Work to complete:
Update the material starting at the line that has "At what coordinates" and stopping after the line that has "click(64, 108)". Replace "Animation Mode" with "Pose Mode", change nothing else, return only those lines, and omit the pictures.

Input for this task:

'''

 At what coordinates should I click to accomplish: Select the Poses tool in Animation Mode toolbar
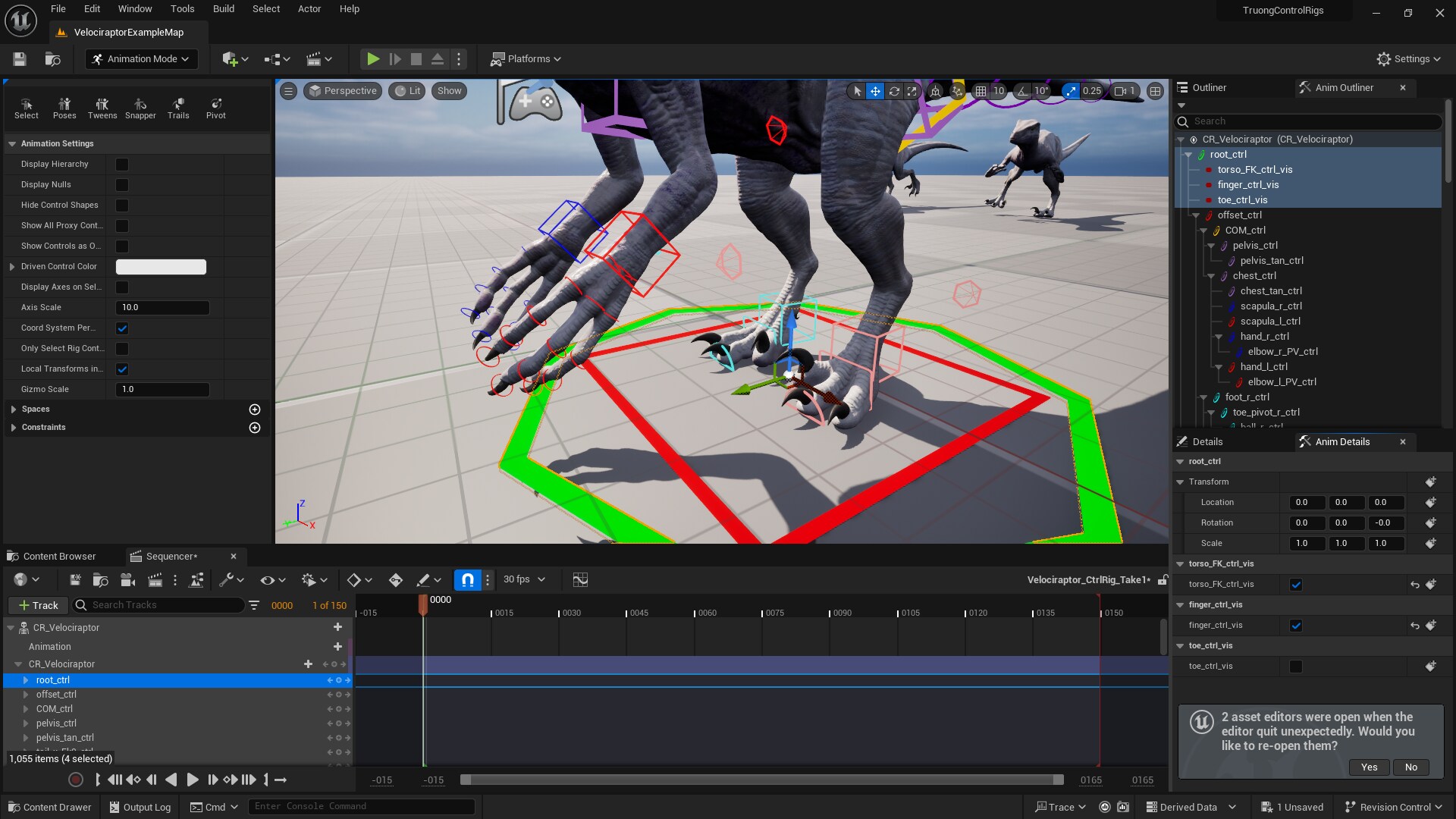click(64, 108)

'''
'''

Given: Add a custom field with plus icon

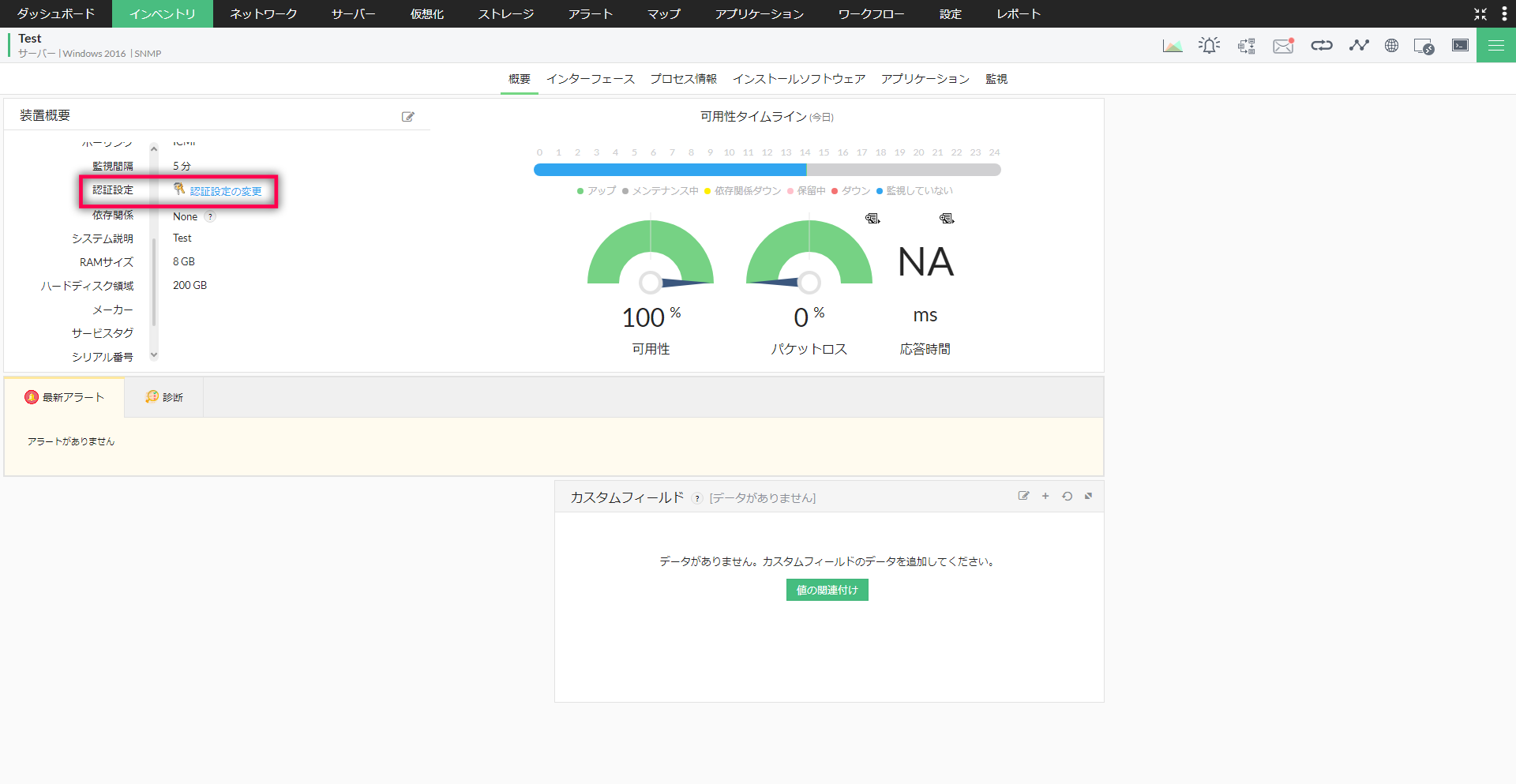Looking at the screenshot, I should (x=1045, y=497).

'''
'''

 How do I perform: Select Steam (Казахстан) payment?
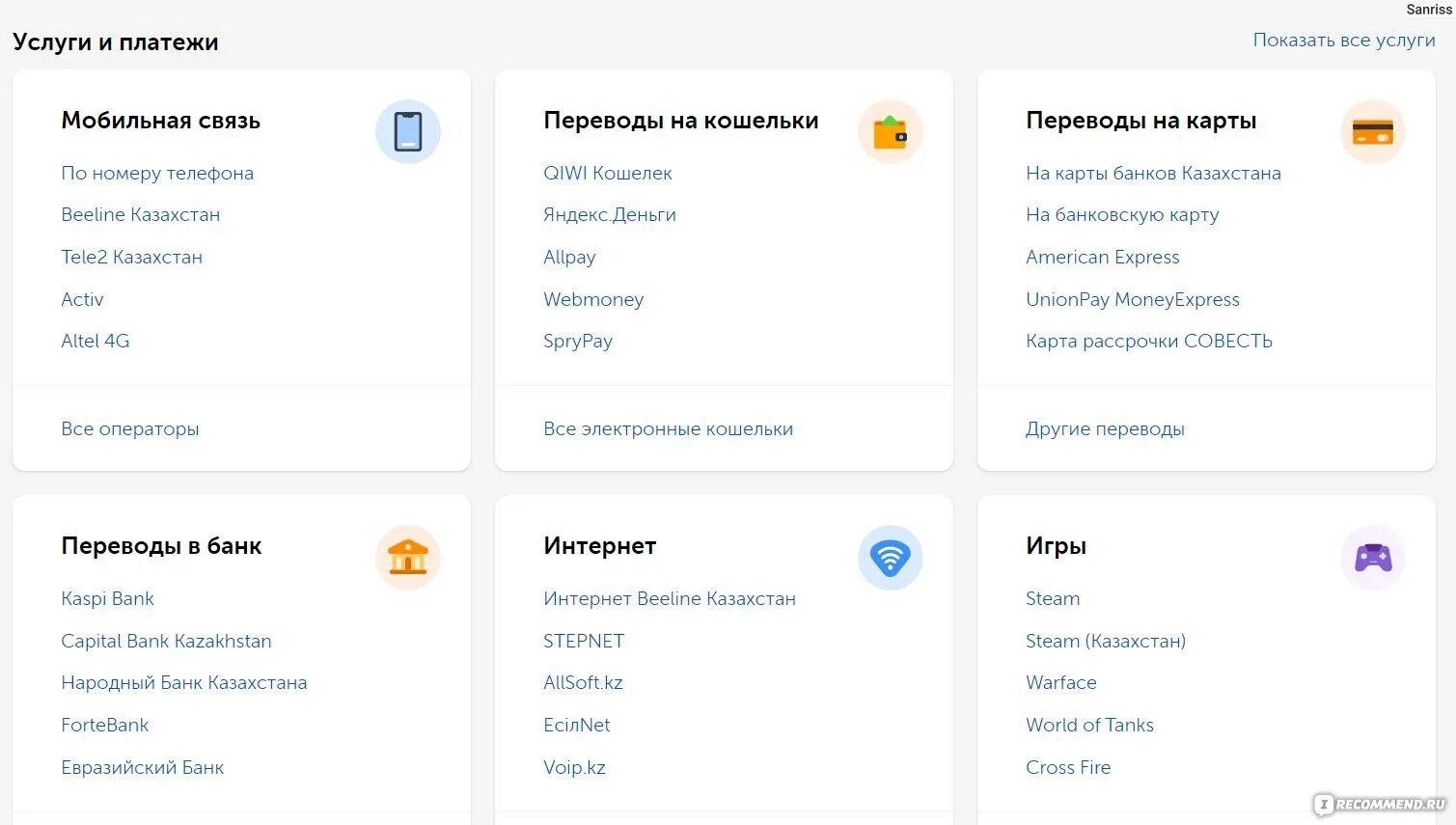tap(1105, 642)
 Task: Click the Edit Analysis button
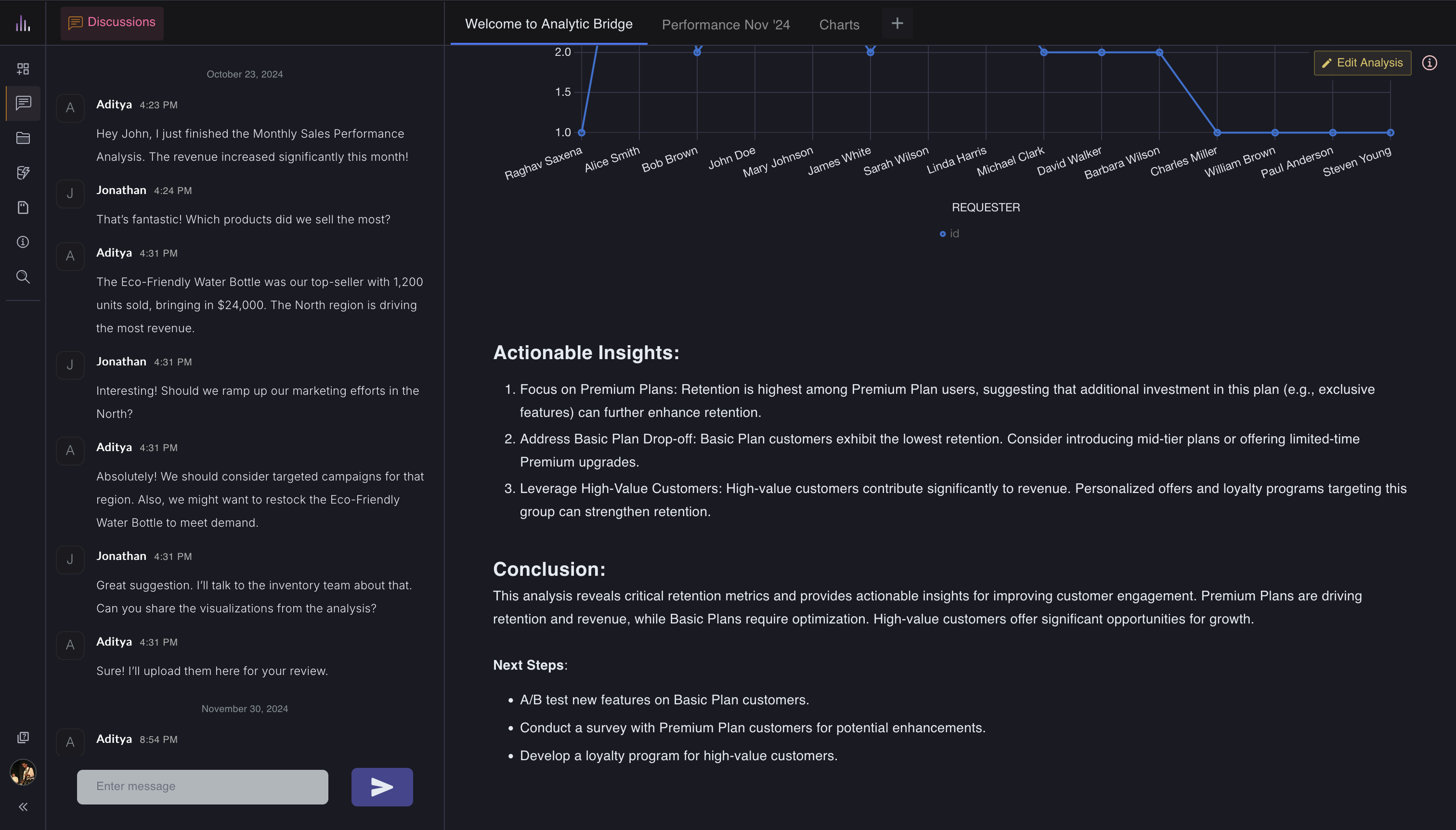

'''

Solved problem:
 At what coordinates should I click to accomplish: Select the Poses tool in Pose Mode toolbar
click(64, 108)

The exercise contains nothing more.